There have been hundreds of PhD students that have studied the ecology and
conservation biology of largely unknown Australian species. This information is
money in the bank, but is generally only achievable by having each individual
uniquely identifiable. Hence, unlike shooting birds, which was based largely on
describing species and their distribution, banding enables us to collect a
wealth of knowledge that, one day, may be invaluable.
I think that, before criticising banding in general, it may be helpful to find
ways to help build understanding surrounding scientific activities so that
people can make informed decisions. I know that most universities in Australia
allow the public to attend many of the seminars they run. Approaching biology
and ecology departments at a local university is one way getting more exposure
to some of the great work being done out there. Sadly, in Australia there is
very little media coverage of discovery science (unlike say on the BBC:
Subject: A Band of Birders & Others
Date: Sun, 19 Oct 2014 16:18:48 +1100
Gidday Everyone Please remember this is just a point of few from different
sides and there is nothing personal against anyone on this forum. Bird Banding
is certainly a touchy subject and my original post was very emotional, I have
calmed down now and slowly thought about the subject. I have in no way changed
my view on this subject and as Damien has put his views forward point by point,
can I challenge what he has said, in some ways? For there is no Federal or
State funding on the detrimental effects of banding birds for the sake of
research and what evidence can I and people who want to remain anonymous give
back about banding, please also remember I am not against all banding if it is
for the sake of critical research to save a species. No 1 What happens to birds
that are injured when either they are caught in a mist net or when Cannon
Netting are they sent off to be looked after by carers or do they have their
necks rung to put them out of their misery. No 2 Birds flush naturally if a
person or animal gets too close to them that is their most natural instinct and
in no way does it cause stress to a bird it is there natural defence.If a bird
is called in, it can leave of its own free will and I for one do notice that if
a bird is agitated I immediately stop the call as the birds welfare is my main
priority not the photo. Getting caught in a mist net, and how are birds caught
in a mist net? they are usually herded or flushed towards a net! So then after
they are trapped in the net they are manhandled, and in a lot of cases jabbed
for blood samples, before being ringed, and then placed in a bag to be
eventually released. In the case of waders being released, most of them
singularly they become ideal prey for predators, so what price for research?
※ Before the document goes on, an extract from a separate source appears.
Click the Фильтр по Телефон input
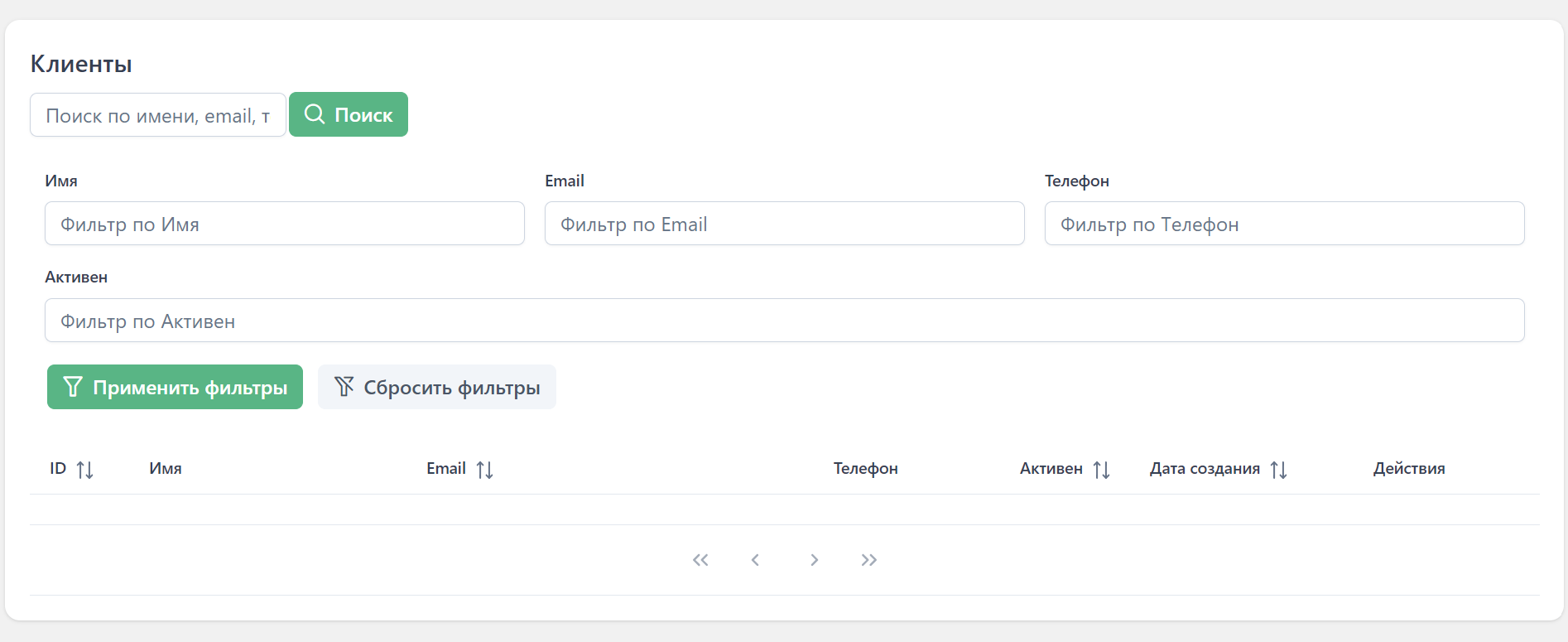Image resolution: width=1568 pixels, height=642 pixels. (x=1284, y=224)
And can someone please tell me what is the natural defence of a bird against
that? No 3 Have a look at the banding done on the Orange-bellied Parrot, the
banding on this species has done nothing, yet pure observation tells us that
they are losing their habitat in Victoria and South Australia and this has been
learnt by counting numbers not by putting an extremely endangered bird thru the
traumatisation of banding. No 4 There are quite a few of us out in the field,
week in & out who observe what is going on out there, we know that Australia is
a boom bust cycle for some birds and we are well aware of what population
growth and unscrupulous developers are doing. But when do we draw the line
about banding birds for what some believe is for the good of the species, is
the stress and maiming and sometimes death of a bird in the so-called sake of
research worth it? Also if anybody out there has a photo of an injured bird
done by banding or they think that a bird has to many bands on its legs please
send them to me and I will put them up on my website. I for one think it is
time that we seriously looked at the habit of Bird Banging for Banding sake and
need to come up with a different way, Just remember that way back research was
done by shooting, then skinning birds which we all now look at as barbaric.